▶ [Task goal]:
Make an exact copy of the lines from the one containing "Instruction: Click the" through the end of the material, including both ends but no pictures.
Segment Start: Records for this exercise
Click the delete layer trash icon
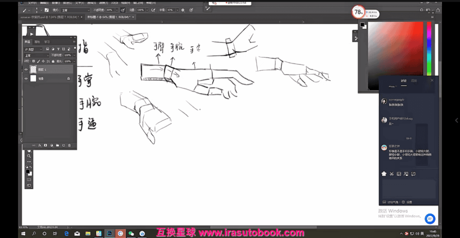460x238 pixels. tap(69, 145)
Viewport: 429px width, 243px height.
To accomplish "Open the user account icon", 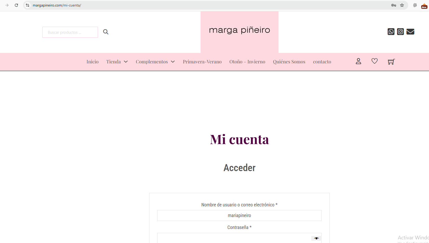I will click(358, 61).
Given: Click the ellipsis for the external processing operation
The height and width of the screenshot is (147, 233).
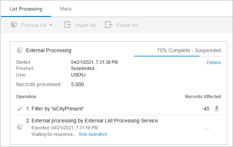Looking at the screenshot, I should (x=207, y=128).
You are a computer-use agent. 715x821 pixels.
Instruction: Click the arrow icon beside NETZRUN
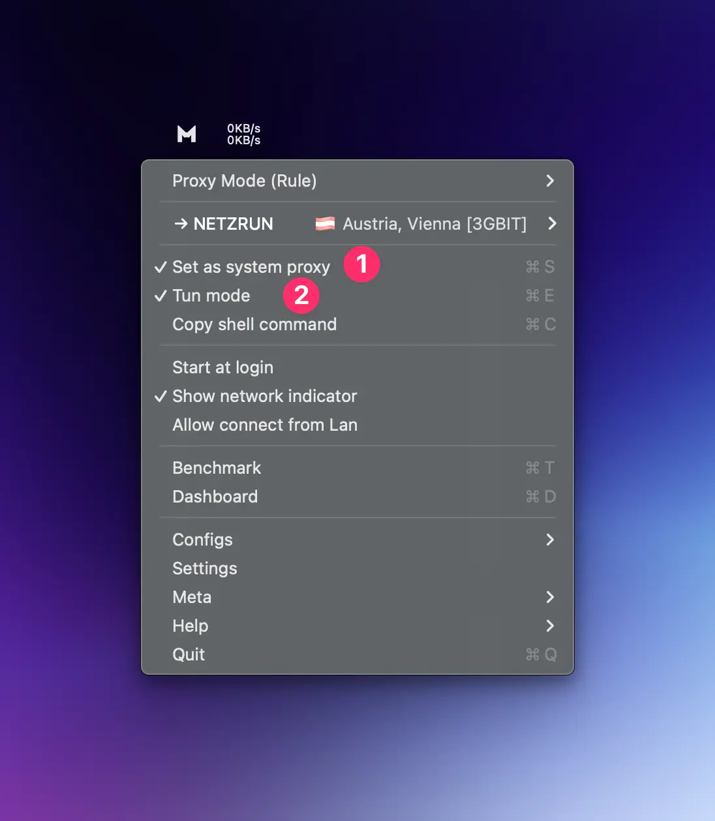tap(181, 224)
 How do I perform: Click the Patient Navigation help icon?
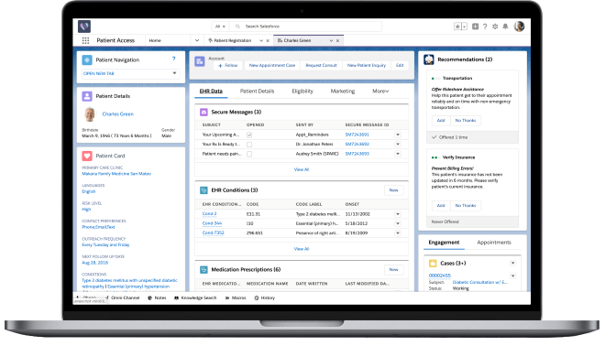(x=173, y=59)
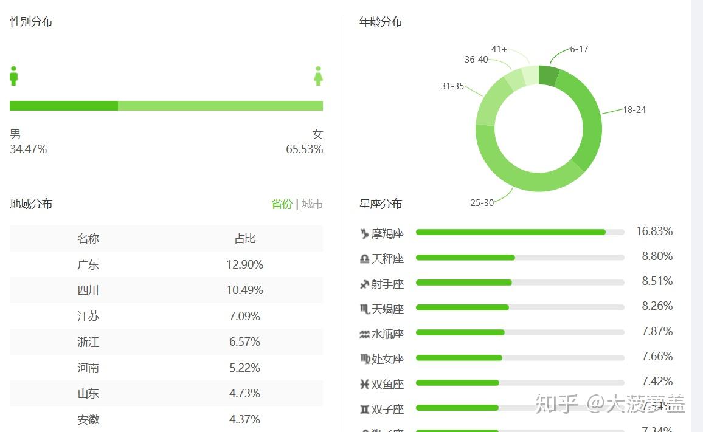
Segment End: Records for this exercise
▶ [Output of the task]:
Instruction: Click the arrow icon beside NETZRUN
tap(181, 224)
 How do I perform: Click the Patient Navigation help icon?
(x=173, y=59)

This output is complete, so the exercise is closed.